QUELLTEXT:
↓↓↓

Immer wieder wird von Laien der Einwand erhoben, daß es Menschen gebe, die eine nachweisbar schwere Kindheit hatten, ohne neurotisch zu werden, während andere, die in sogenannten »behüteten Verhältnissen« aufgewachsen sind, psychisch krank werden. Damit soll auf eine angeborene Veranlagung hingewiesen und der Einfluß des Elternhauses abgestritten werden.
Die oben zitierte Stelle hilft zu verstehen, wie es zu diesem Irrtum in allen Bevölkerungsschichten kommen kann (und soll?). Neurosen und Psychosen sind nämlich nicht direkte Folgen realer Frustrationen, sondern sie sind Ausdruck der Verdrängung von Traumen. Wenn es vor allem darum geht, Kinder so zu erziehen, daß sie nicht merken, was man ihnen zufügt, was man ihnen nimmt, was sie dabei verlieren, wer sie sonst gewesen wären und wer sie überhaupt sind, und wenn diese Erziehung früh genug einsetzt, wird der Erwachsene später den Willen des anderen, ungeachtet seiner Intelligenz, als den eigenen erleben.

↑↑↑

DATENAUSZÜGE:
↓↓↓

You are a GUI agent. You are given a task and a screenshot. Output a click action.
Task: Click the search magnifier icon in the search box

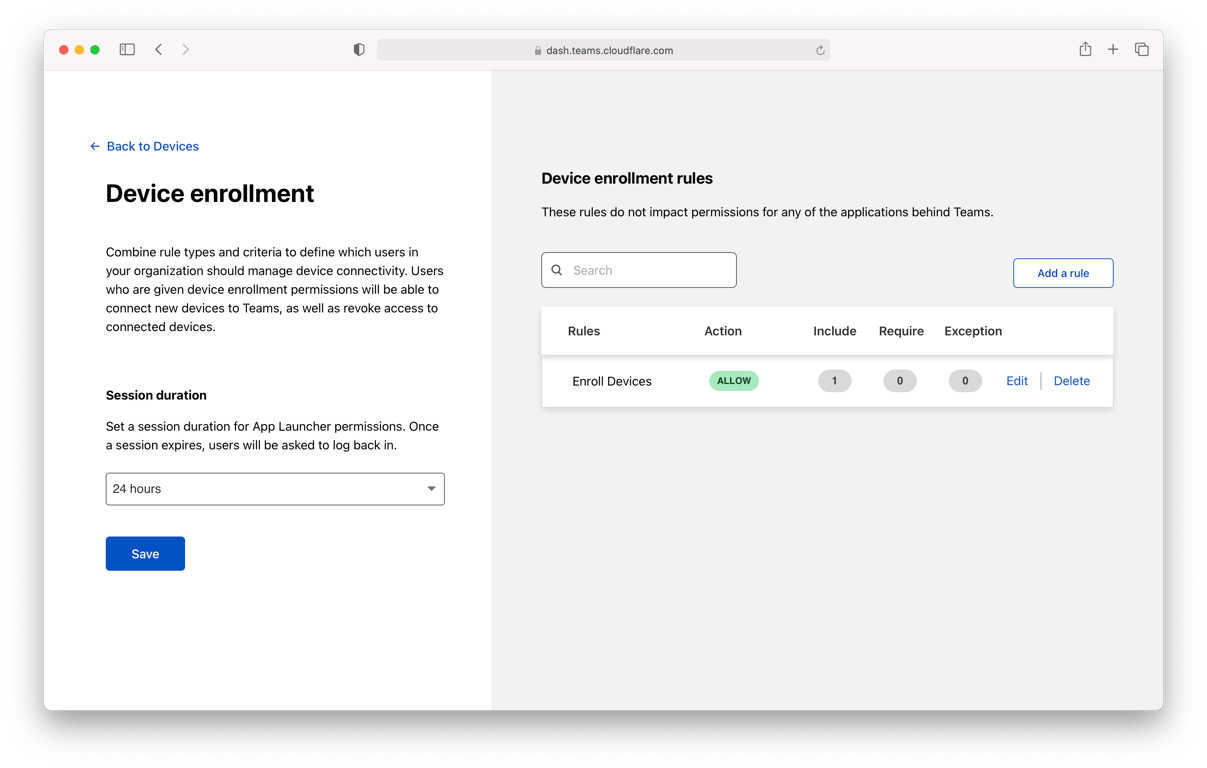pos(557,270)
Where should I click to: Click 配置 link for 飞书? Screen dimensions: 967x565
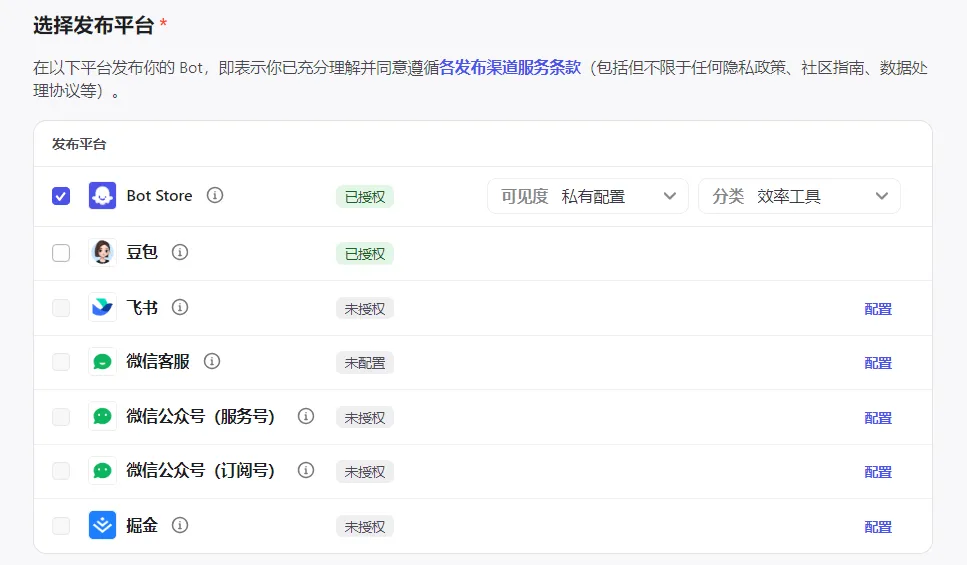coord(878,309)
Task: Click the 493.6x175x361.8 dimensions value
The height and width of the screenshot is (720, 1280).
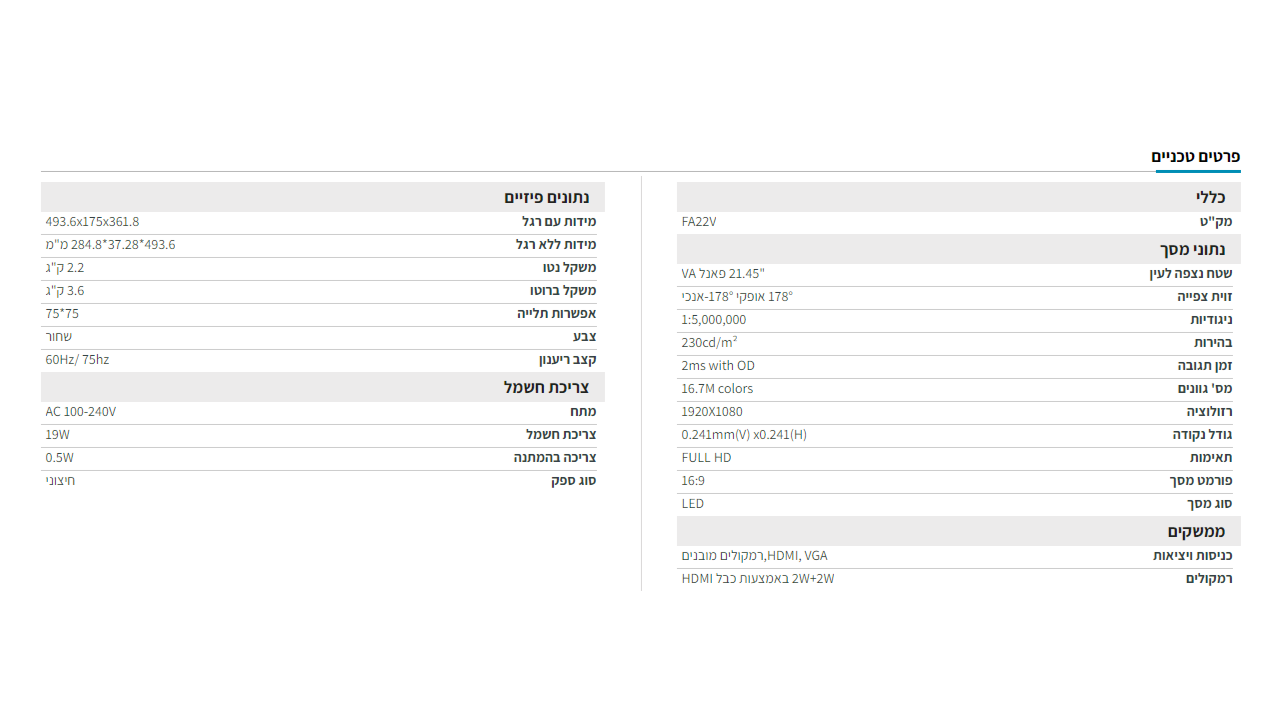Action: coord(92,222)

↑↑↑

AUFGABEN:
a) Wovon sind Neurosen und Psychosen laut dem Quelltext Ausdruck?
b) Geben Sie die Stelle des Quelltextes von „Immer wieder wird“ bis „Elternhauses abgestritten werden.“ wortgetreu wieder.
Die Daten sind eigenständiges Material und gehören nicht zum Quelltext.

LÖSUNGEN:
a) Sie sind Ausdruck der Verdrängung von Traumen.

b)
Immer wieder wird von Laien der Einwand erhoben, daß es Menschen gebe, die eine nachweisbar schwere Kindheit hatten, ohne neurotisch zu werden, während andere, die in sogenannten »behüteten Verhältnissen« aufgewachsen sind, psychisch krank werden. Damit soll auf eine angeborene Veranlagung hingewiesen und der Einfluß des Elternhauses abgestritten werden.